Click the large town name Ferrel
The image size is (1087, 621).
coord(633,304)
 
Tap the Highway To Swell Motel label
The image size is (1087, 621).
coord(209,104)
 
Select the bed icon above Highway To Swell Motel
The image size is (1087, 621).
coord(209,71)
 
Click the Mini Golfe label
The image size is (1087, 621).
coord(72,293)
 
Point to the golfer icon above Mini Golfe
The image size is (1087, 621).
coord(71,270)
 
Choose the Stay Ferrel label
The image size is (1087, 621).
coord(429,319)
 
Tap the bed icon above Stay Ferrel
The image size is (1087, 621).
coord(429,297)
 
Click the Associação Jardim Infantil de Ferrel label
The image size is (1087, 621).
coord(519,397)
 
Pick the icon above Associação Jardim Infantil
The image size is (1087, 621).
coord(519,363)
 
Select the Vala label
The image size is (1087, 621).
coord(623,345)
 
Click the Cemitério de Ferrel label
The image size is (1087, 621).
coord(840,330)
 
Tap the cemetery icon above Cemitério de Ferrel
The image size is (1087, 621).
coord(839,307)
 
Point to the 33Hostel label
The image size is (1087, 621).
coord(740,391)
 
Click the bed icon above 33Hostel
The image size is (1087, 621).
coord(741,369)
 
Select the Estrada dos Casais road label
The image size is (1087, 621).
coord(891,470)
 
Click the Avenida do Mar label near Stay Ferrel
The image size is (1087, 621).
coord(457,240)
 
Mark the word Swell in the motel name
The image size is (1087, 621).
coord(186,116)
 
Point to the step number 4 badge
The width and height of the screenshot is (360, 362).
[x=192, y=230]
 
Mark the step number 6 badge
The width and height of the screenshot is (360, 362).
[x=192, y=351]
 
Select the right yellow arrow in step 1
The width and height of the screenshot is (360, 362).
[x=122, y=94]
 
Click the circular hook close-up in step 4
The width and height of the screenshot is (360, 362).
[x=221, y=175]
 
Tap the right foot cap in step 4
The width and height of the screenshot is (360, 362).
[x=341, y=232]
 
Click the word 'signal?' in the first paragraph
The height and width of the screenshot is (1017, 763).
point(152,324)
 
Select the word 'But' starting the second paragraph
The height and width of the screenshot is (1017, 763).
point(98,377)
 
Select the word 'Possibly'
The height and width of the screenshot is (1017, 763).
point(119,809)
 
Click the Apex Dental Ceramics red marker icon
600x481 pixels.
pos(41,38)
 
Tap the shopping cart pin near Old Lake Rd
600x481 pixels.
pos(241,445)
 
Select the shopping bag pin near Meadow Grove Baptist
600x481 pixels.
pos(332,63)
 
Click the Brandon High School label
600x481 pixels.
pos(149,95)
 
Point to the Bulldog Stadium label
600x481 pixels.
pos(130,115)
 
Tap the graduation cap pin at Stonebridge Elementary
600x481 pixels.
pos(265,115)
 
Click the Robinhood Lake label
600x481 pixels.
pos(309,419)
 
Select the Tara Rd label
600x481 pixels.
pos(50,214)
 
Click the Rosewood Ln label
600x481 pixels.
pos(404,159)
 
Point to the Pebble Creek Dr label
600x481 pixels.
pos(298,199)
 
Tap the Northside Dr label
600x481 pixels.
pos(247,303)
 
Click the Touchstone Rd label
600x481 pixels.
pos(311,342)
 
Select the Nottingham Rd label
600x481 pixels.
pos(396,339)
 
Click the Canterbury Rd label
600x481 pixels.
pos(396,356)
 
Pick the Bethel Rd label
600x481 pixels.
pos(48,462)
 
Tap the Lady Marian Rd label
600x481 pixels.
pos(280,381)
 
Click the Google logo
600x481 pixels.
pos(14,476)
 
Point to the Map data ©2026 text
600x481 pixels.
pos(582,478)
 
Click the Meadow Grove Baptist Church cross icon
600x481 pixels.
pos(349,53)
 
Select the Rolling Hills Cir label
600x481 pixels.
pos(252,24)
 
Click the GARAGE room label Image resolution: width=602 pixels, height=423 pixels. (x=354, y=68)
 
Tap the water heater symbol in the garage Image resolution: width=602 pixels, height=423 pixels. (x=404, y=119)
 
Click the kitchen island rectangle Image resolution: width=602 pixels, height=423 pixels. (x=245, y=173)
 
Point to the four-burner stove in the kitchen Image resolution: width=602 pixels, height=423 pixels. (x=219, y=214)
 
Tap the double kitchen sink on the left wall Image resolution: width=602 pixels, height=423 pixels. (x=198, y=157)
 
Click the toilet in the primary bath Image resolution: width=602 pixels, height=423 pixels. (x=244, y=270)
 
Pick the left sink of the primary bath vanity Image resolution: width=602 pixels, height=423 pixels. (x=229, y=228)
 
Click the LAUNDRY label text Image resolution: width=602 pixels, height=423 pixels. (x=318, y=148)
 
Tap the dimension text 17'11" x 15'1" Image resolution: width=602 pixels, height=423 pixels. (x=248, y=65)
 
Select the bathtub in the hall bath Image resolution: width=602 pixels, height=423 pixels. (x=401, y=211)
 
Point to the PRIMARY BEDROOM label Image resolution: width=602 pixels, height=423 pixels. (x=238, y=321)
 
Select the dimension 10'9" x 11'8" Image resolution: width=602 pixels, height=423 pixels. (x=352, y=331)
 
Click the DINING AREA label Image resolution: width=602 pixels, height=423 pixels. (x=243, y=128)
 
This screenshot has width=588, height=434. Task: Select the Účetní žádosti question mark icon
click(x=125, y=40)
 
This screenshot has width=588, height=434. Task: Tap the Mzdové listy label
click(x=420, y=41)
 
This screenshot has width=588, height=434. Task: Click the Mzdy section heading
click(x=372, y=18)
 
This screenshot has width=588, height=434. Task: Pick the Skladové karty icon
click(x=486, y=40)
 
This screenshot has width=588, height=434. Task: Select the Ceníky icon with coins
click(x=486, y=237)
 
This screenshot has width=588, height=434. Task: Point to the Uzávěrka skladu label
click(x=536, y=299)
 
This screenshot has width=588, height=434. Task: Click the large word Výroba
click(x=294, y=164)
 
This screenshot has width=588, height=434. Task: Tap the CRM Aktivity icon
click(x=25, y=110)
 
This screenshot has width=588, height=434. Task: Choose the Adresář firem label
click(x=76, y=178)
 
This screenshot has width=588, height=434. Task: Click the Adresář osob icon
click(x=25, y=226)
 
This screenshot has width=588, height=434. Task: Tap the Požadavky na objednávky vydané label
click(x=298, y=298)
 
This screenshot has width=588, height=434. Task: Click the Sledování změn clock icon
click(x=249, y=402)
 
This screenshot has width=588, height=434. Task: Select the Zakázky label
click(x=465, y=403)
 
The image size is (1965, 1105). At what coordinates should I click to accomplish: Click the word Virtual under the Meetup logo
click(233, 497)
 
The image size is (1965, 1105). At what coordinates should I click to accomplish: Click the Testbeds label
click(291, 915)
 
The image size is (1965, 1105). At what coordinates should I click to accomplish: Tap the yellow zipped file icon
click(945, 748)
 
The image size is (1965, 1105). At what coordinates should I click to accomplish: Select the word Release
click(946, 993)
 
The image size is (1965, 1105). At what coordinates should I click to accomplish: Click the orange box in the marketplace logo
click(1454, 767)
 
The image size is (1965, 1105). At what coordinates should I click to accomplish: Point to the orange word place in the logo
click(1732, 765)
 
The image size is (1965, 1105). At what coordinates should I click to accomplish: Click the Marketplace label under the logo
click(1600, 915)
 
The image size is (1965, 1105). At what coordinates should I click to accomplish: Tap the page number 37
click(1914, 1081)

......

Please turn every line of the entries above into a JSON list of strings, one string per line, and leave out the blank lines.

RESULT FOR THIS TASK:
[
  "Click the large town name Ferrel",
  "The image size is (1087, 621).",
  "coord(633,304)",
  "Tap the Highway To Swell Motel label",
  "The image size is (1087, 621).",
  "coord(209,104)",
  "Select the bed icon above Highway To Swell Motel",
  "The image size is (1087, 621).",
  "coord(209,71)",
  "Click the Mini Golfe label",
  "The image size is (1087, 621).",
  "coord(72,293)",
  "Point to the golfer icon above Mini Golfe",
  "The image size is (1087, 621).",
  "coord(71,270)",
  "Choose the Stay Ferrel label",
  "The image size is (1087, 621).",
  "coord(429,319)",
  "Tap the bed icon above Stay Ferrel",
  "The image size is (1087, 621).",
  "coord(429,297)",
  "Click the Associação Jardim Infantil de Ferrel label",
  "The image size is (1087, 621).",
  "coord(519,397)",
  "Pick the icon above Associação Jardim Infantil",
  "The image size is (1087, 621).",
  "coord(519,363)",
  "Select the Vala label",
  "The image size is (1087, 621).",
  "coord(623,345)",
  "Click the Cemitério de Ferrel label",
  "The image size is (1087, 621).",
  "coord(840,330)",
  "Tap the cemetery icon above Cemitério de Ferrel",
  "The image size is (1087, 621).",
  "coord(839,307)",
  "Point to the 33Hostel label",
  "The image size is (1087, 621).",
  "coord(740,391)",
  "Click the bed icon above 33Hostel",
  "The image size is (1087, 621).",
  "coord(741,369)",
  "Select the Estrada dos Casais road label",
  "The image size is (1087, 621).",
  "coord(891,470)",
  "Click the Avenida do Mar label near Stay Ferrel",
  "The image size is (1087, 621).",
  "coord(457,240)",
  "Mark the word Swell in the motel name",
  "The image size is (1087, 621).",
  "coord(186,116)",
  "Point to the step number 4 badge",
  "The width and height of the screenshot is (360, 362).",
  "[x=192, y=230]",
  "Mark the step number 6 badge",
  "The width and height of the screenshot is (360, 362).",
  "[x=192, y=351]",
  "Select the right yellow arrow in step 1",
  "The width and height of the screenshot is (360, 362).",
  "[x=122, y=94]",
  "Click the circular hook close-up in step 4",
  "The width and height of the screenshot is (360, 362).",
  "[x=221, y=175]",
  "Tap the right foot cap in step 4",
  "The width and height of the screenshot is (360, 362).",
  "[x=341, y=232]",
  "Click the word 'signal?' in the first paragraph",
  "The height and width of the screenshot is (1017, 763).",
  "point(152,324)",
  "Select the word 'But' starting the second paragraph",
  "The height and width of the screenshot is (1017, 763).",
  "point(98,377)",
  "Select the word 'Possibly'",
  "The height and width of the screenshot is (1017, 763).",
  "point(119,809)",
  "Click the Apex Dental Ceramics red marker icon",
  "600x481 pixels.",
  "pos(41,38)",
  "Tap the shopping cart pin near Old Lake Rd",
  "600x481 pixels.",
  "pos(241,445)",
  "Select the shopping bag pin near Meadow Grove Baptist",
  "600x481 pixels.",
  "pos(332,63)",
  "Click the Brandon High School label",
  "600x481 pixels.",
  "pos(149,95)",
  "Point to the Bulldog Stadium label",
  "600x481 pixels.",
  "pos(130,115)",
  "Tap the graduation cap pin at Stonebridge Elementary",
  "600x481 pixels.",
  "pos(265,115)",
  "Click the Robinhood Lake label",
  "600x481 pixels.",
  "pos(309,419)",
  "Select the Tara Rd label",
  "600x481 pixels.",
  "pos(50,214)",
  "Click the Rosewood Ln label",
  "600x481 pixels.",
  "pos(404,159)",
  "Point to the Pebble Creek Dr label",
  "600x481 pixels.",
  "pos(298,199)",
  "Tap the Northside Dr label",
  "600x481 pixels.",
  "pos(247,303)",
  "Click the Touchstone Rd label",
  "600x481 pixels.",
  "pos(311,342)",
  "Select the Nottingham Rd label",
  "600x481 pixels.",
  "pos(396,339)",
  "Click the Canterbury Rd label",
  "600x481 pixels.",
  "pos(396,356)",
  "Pick the Bethel Rd label",
  "600x481 pixels.",
  "pos(48,462)",
  "Tap the Lady Marian Rd label",
  "600x481 pixels.",
  "pos(280,381)",
  "Click the Google logo",
  "600x481 pixels.",
  "pos(14,476)",
  "Point to the Map data ©2026 text",
  "600x481 pixels.",
  "pos(582,478)",
  "Click the Meadow Grove Baptist Church cross icon",
  "600x481 pixels.",
  "pos(349,53)",
  "Select the Rolling Hills Cir label",
  "600x481 pixels.",
  "pos(252,24)",
  "Click the GARAGE room label Image resolution: width=602 pixels, height=423 pixels. (x=354, y=68)",
  "Tap the water heater symbol in the garage Image resolution: width=602 pixels, height=423 pixels. (x=404, y=119)",
  "Click the kitchen island rectangle Image resolution: width=602 pixels, height=423 pixels. (x=245, y=173)",
  "Point to the four-burner stove in the kitchen Image resolution: width=602 pixels, height=423 pixels. (x=219, y=214)",
  "Tap the double kitchen sink on the left wall Image resolution: width=602 pixels, height=423 pixels. (x=198, y=157)",
  "Click the toilet in the primary bath Image resolution: width=602 pixels, height=423 pixels. (x=244, y=270)",
  "Pick the left sink of the primary bath vanity Image resolution: width=602 pixels, height=423 pixels. (x=229, y=228)",
  "Click the LAUNDRY label text Image resolution: width=602 pixels, height=423 pixels. (x=318, y=148)",
  "Tap the dimension text 17'11\" x 15'1\" Image resolution: width=602 pixels, height=423 pixels. (x=248, y=65)",
  "Select the bathtub in the hall bath Image resolution: width=602 pixels, height=423 pixels. (x=401, y=211)",
  "Point to the PRIMARY BEDROOM label Image resolution: width=602 pixels, height=423 pixels. (x=238, y=321)",
  "Select the dimension 10'9\" x 11'8\" Image resolution: width=602 pixels, height=423 pixels. (x=352, y=331)",
  "Click the DINING AREA label Image resolution: width=602 pixels, height=423 pixels. (x=243, y=128)",
  "This screenshot has width=588, height=434. Task: Select the Účetní žádosti question mark icon",
  "click(x=125, y=40)",
  "This screenshot has width=588, height=434. Task: Tap the Mzdové listy label",
  "click(x=420, y=41)",
  "This screenshot has width=588, height=434. Task: Click the Mzdy section heading",
  "click(x=372, y=18)",
  "This screenshot has width=588, height=434. Task: Pick the Skladové karty icon",
  "click(x=486, y=40)",
  "This screenshot has width=588, height=434. Task: Select the Ceníky icon with coins",
  "click(x=486, y=237)",
  "This screenshot has width=588, height=434. Task: Point to the Uzávěrka skladu label",
  "click(x=536, y=299)",
  "This screenshot has width=588, height=434. Task: Click the large word Výroba",
  "click(x=294, y=164)",
  "This screenshot has width=588, height=434. Task: Tap the CRM Aktivity icon",
  "click(x=25, y=110)",
  "This screenshot has width=588, height=434. Task: Choose the Adresář firem label",
  "click(x=76, y=178)",
  "This screenshot has width=588, height=434. Task: Click the Adresář osob icon",
  "click(x=25, y=226)",
  "This screenshot has width=588, height=434. Task: Tap the Požadavky na objednávky vydané label",
  "click(x=298, y=298)",
  "This screenshot has width=588, height=434. Task: Click the Sledování změn clock icon",
  "click(x=249, y=402)",
  "This screenshot has width=588, height=434. Task: Select the Zakázky label",
  "click(x=465, y=403)",
  "The image size is (1965, 1105). At what coordinates should I click to accomplish: Click the word Virtual under the Meetup logo",
  "click(233, 497)",
  "The image size is (1965, 1105). At what coordinates should I click to accomplish: Click the Testbeds label",
  "click(291, 915)",
  "The image size is (1965, 1105). At what coordinates should I click to accomplish: Tap the yellow zipped file icon",
  "click(945, 748)",
  "The image size is (1965, 1105). At what coordinates should I click to accomplish: Select the word Release",
  "click(946, 993)",
  "The image size is (1965, 1105). At what coordinates should I click to accomplish: Click the orange box in the marketplace logo",
  "click(1454, 767)",
  "The image size is (1965, 1105). At what coordinates should I click to accomplish: Point to the orange word place in the logo",
  "click(1732, 765)",
  "The image size is (1965, 1105). At what coordinates should I click to accomplish: Click the Marketplace label under the logo",
  "click(1600, 915)",
  "The image size is (1965, 1105). At what coordinates should I click to accomplish: Tap the page number 37",
  "click(1914, 1081)"
]